Really, a move to New York is as much an exercise in self-learning as anything else. Of course, any move to a foreign place is, no question. But New York, more than any city I know, explicitly and repeatedly asks you, to your face, “so how are you going to deal with that?”. And you just keep plugging away, realizing throughout that yeah, you can handle it, and after a while even start to totally enjoy it. And after that, I guess where I am now, you realize New York is more of an addiction than just a place to live.


the surprise of the past

2009/10/31

Completely unexpectedly, after a morning of Alva Noto, my iTunes deftly began playing Alvin Curran’s Canti Illuminati. I haven’t listened to it in probably years.

If you too have not heard it in a while then you are also missing out. It still sounds fresh, strong, and experimental.

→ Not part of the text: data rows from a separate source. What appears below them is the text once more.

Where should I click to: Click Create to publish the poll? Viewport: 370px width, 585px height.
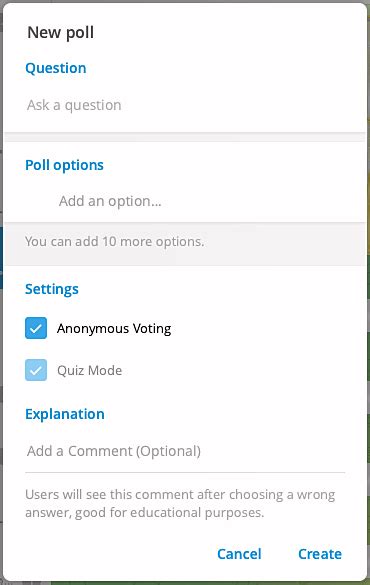click(x=320, y=554)
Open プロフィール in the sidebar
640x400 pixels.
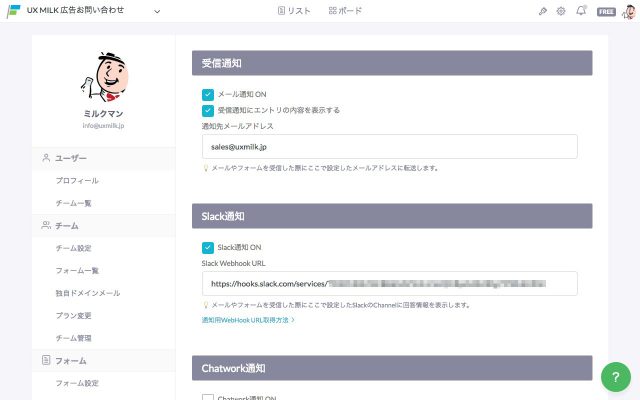pyautogui.click(x=77, y=181)
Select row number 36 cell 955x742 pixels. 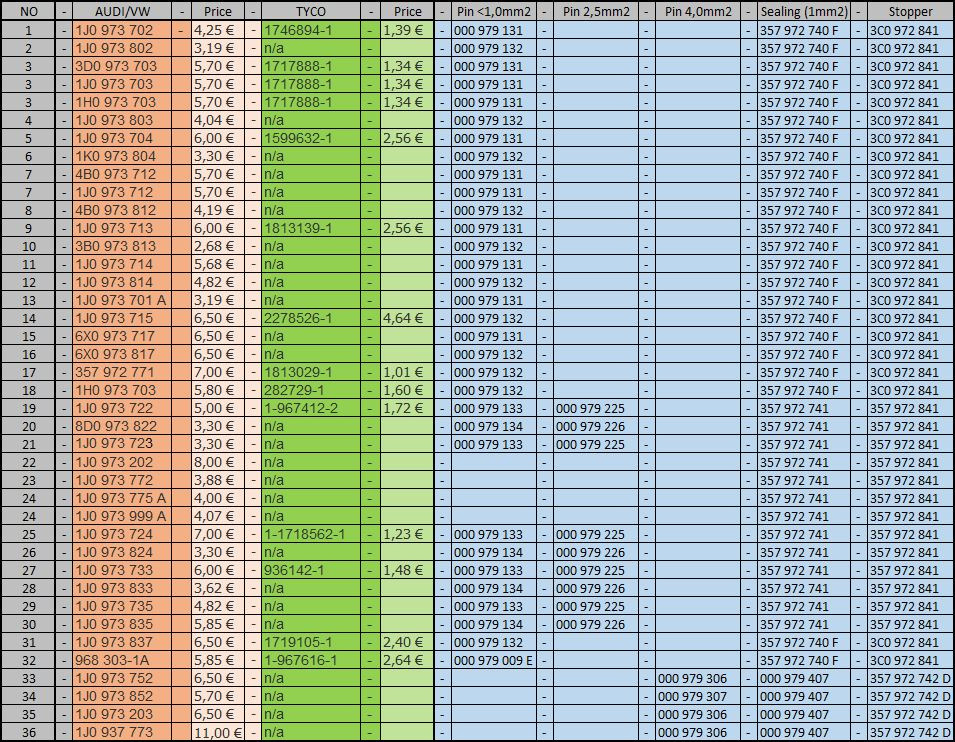(x=29, y=733)
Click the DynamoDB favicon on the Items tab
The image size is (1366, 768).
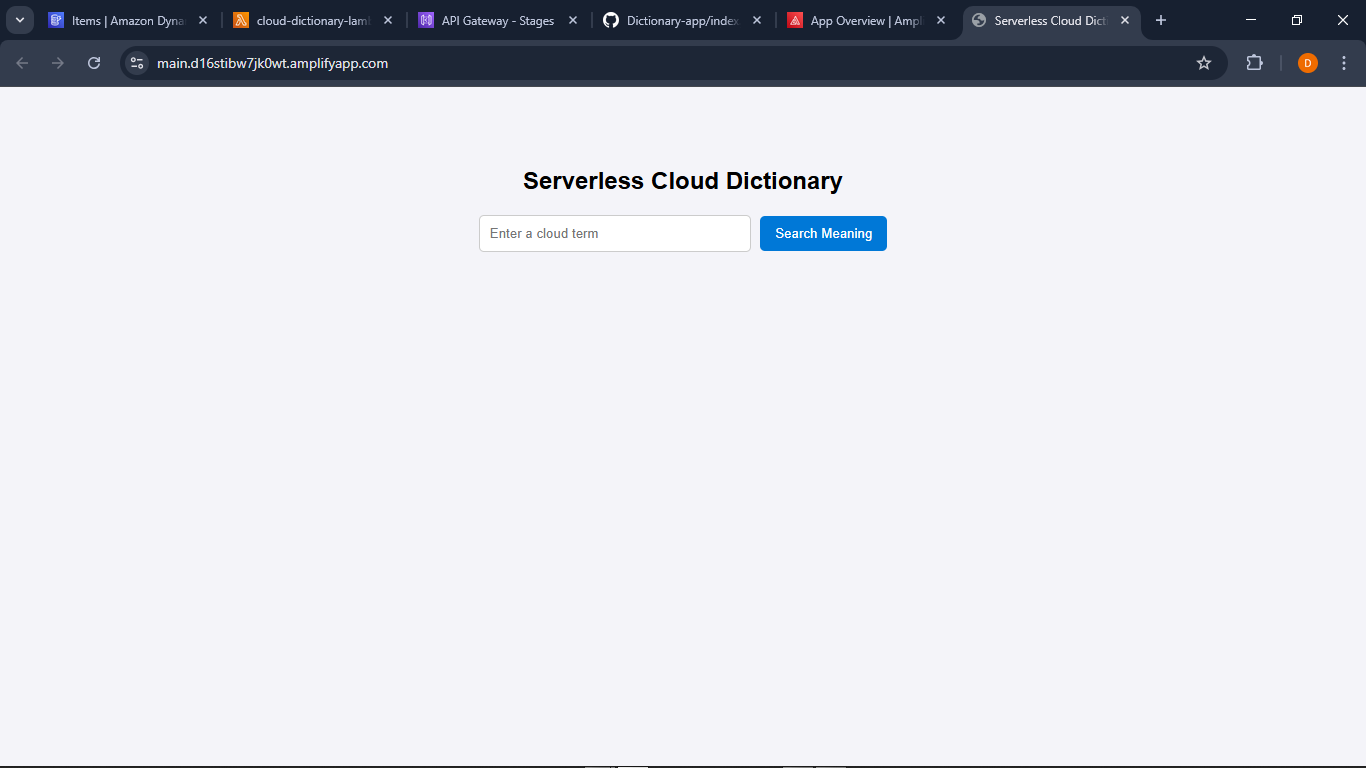pyautogui.click(x=56, y=20)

Curran says, “Canti Illuminati, was of course my early tribute to the human voice, as the most natural source of music known. … I always told my students: don’t forget! when the electricity gets turned off, you always have your voice/ your entire body as a basic musical instrument.”

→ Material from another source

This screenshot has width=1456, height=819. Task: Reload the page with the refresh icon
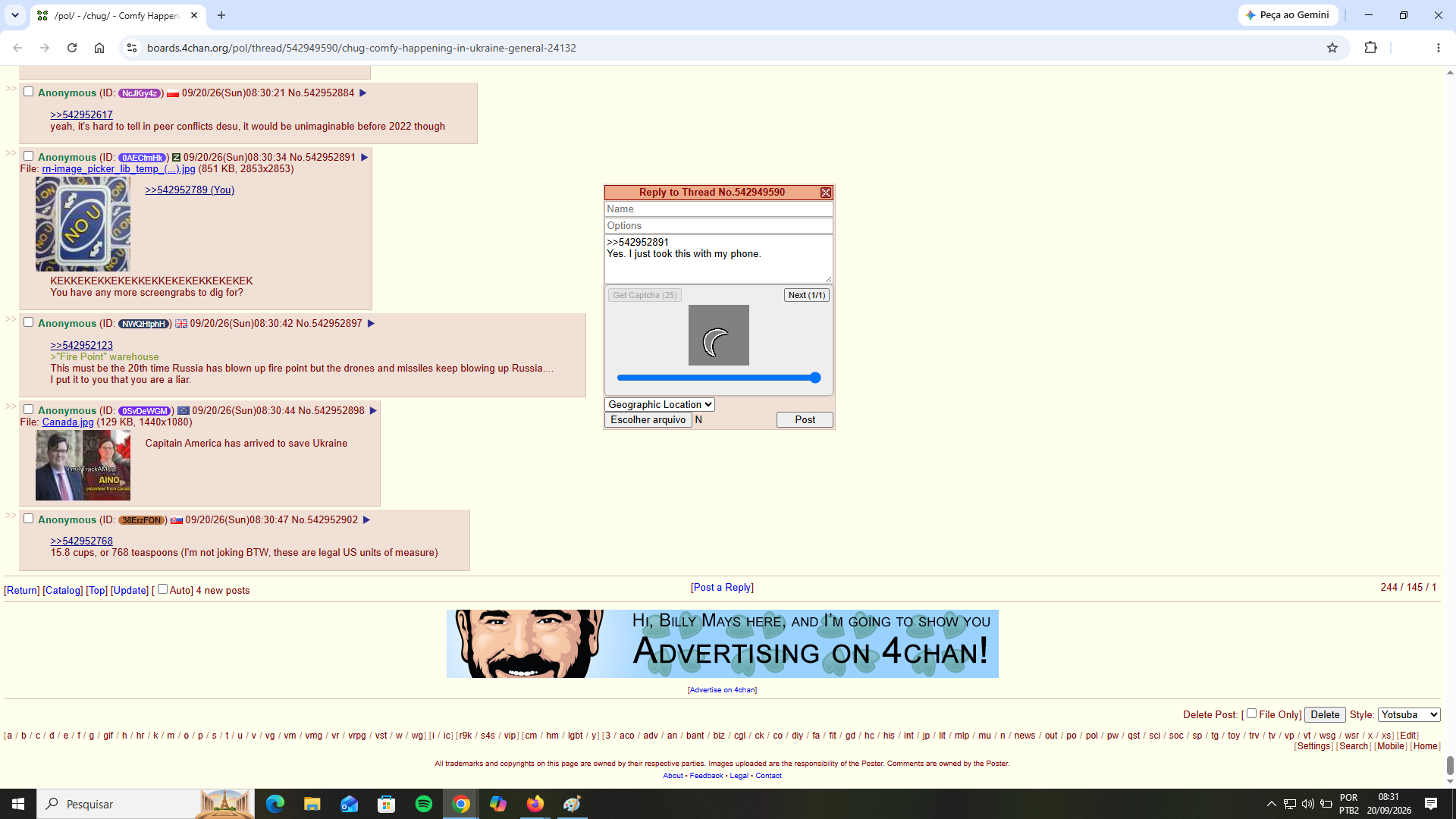pyautogui.click(x=72, y=48)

the taste of your aspirational self

2009/10/17

I was just glancing at a New York Times magazine article by Rob Walker. The teaser reads, “Pandora Internet radio tries to figure out what kind of music you – [...] not your aspirational self – really like.”

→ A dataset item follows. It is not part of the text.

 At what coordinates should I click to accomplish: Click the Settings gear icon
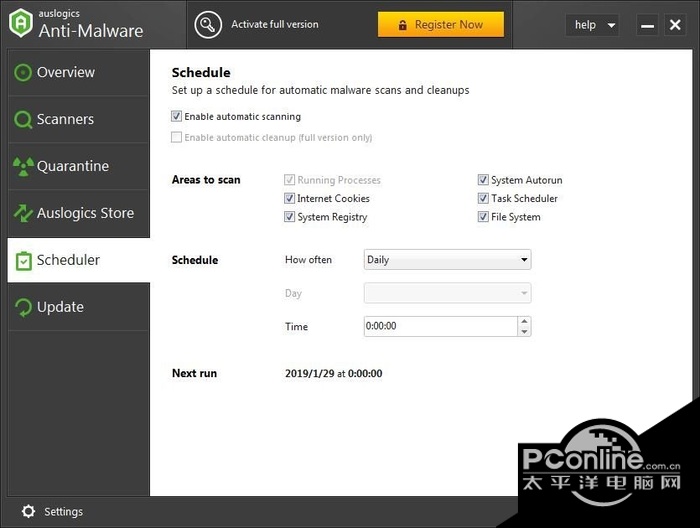[x=27, y=511]
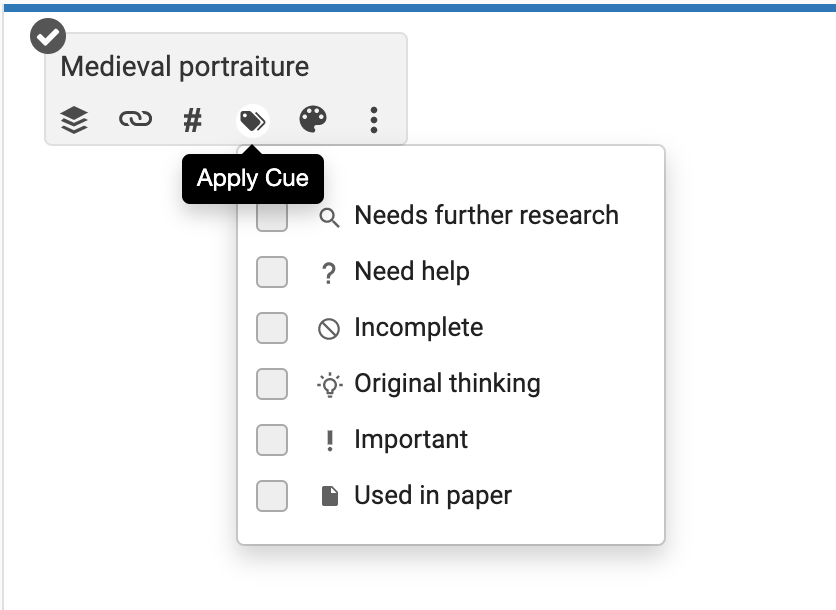The image size is (836, 610).
Task: Choose the Used in paper cue label
Action: tap(433, 495)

What a funny idea, this notion that there’s a “true self” deep inside, one that maybe secretly loves Neil Young or Bon Jovi. But for your friends, you curate an iPhone playlist reaching for that aspirational self that’s out there somewhere. And Pandora’s system can make that distinction!

Tangentially reminds me how 85% of all of the restaurants in the Castro district of San Francisco served meatloaf, as if to say, truly, deep-down, we, also, just really love meatloaf (and that’s OK) even if we have to put on airs the rest of the time.

I don’t really get this aspirational vs real thing in the same way that I’ve never really understood comfort food. You like what you like, then you don’t, or maybe you still do. But is this a common assumption, that people have secret tastes kept hidden? One never does leave high school, I suppose.


creative life

2009/10/04

Bob Ostertag’s “Creative Life: Music, Politics, People, and Machines” is a humble yet powerful reminder of the importance of being true to your ethics and clear about your motivations. Ostertag is known to the music world as an experimental electronic musician who cut his teeth in the downtown New York scene of the 1980’s with Zorn, Firth, etc. But his other life, as a journalist and activist in Latin American politics is something less known to most musicians, myself included.

b_o_book.png

I personally became interested in his work in the late 90’s. At the time, it didn’t occur to me that there were openly gay electronic musicians doing work that I was into, on the experimental side. I would quickly learn that this wasn’t the case, but Ostertag’s openness certainly stood out. And he even did work about gay topics, clearly from a culturally activist point of view. While I didn’t want to mimic his approach, I found it totally refreshing. And in this age of mono or micro culture, his wide-ranging and strident voice sounds even more necessary and still fresh.

The book is equal parts personal search for common ground between his music and his political activism as well as testament to the importance of following your internal compass even if it makes little sense at the time. In many ways, it’s a personal explication of Ostertag’s ethics with the subtext as a reminder to other’s to find their own.

I love his struggle to determine his own motivation; it was a long time for him to begin to come to terms with the driving force of his life. Anyone who works that way is more interesting than those that seemingly know what they are to do from the beginning. And certainly preferable to those artists who so frantically package themselves with a bow on top, for easy plucking.

All-in-all, a highly recommended read, if not for the insights into the political struggles of Latin America than for an amazing artist who soldiers on with little notice of fad or fortune.